2010-06-13, 10:15
|
#54
|
Zadomowienie
Zarejestrowany: 2007-07
Lokalizacja: stara syrena bez kół w stodole
Wiadomości: 1 124
|
Dot.: Wypuszczanie gołebi na ślubie
Cytat:
Napisane przez nadia7
Ja naprawde nie jestem za meczeniem zwierzat,absolutnie!ale jezeli chodzi o golabki uwazam ze sie ich nie meczy one i tak lataja "zawodowo" to w koncu golebie pocztowe tzw.

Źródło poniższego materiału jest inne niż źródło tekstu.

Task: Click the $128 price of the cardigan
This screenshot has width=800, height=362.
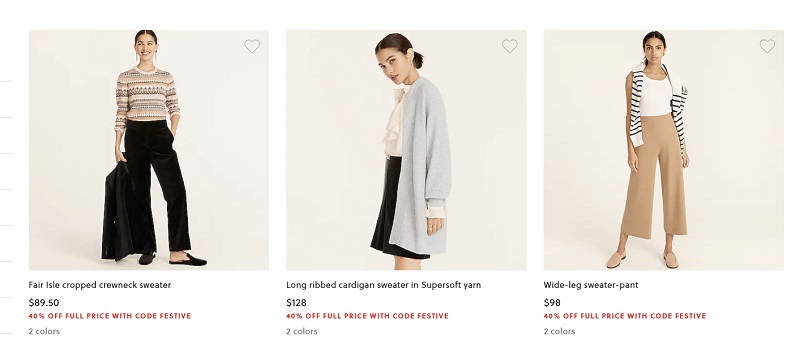Action: point(296,303)
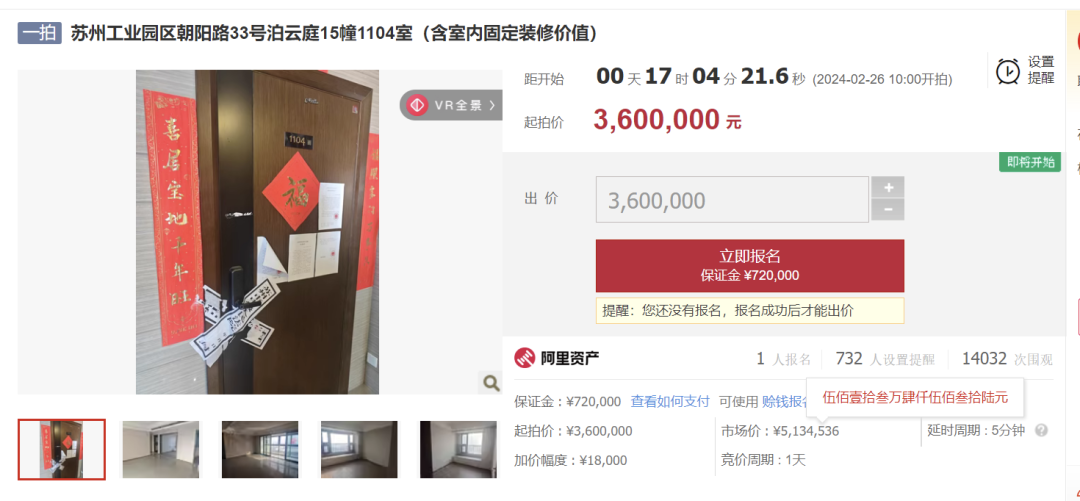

Mi sie to podoba i chce miec wesele z pompą, ale rozumiem ze ktos moze wolec skromniejszy,coz ja do tych osob nie naleze. Nie uwazam ze w kosciele trzeba zachowac koniecznie taka straszna powage. Moje marzenie to napewno przyjechac hamerem limuzyną, miec golebie, banki, super sukienke i jeszcze jedno choc pewnie mnie zlinczujecie chcialabym niesc z bukietem mojego malego pieska rasy chihuahua a co lubie szokowac hehe i mowie calkiem serio choc watpie ze ksiadz sie zgodzi. Dla mnie slub to nie koniecznie duchowe pzzycie chce je popprostu miec i chce by bylo zapamietane, ale absolutnie nie chce obrazac Boga lub uczuc religijnych ludzi poprostu uwazam ze czasem trzeba odpuscic i nie byc tak spietym
|
To ja zadam niedyskretne pytanie...Po co bierzesz ślub?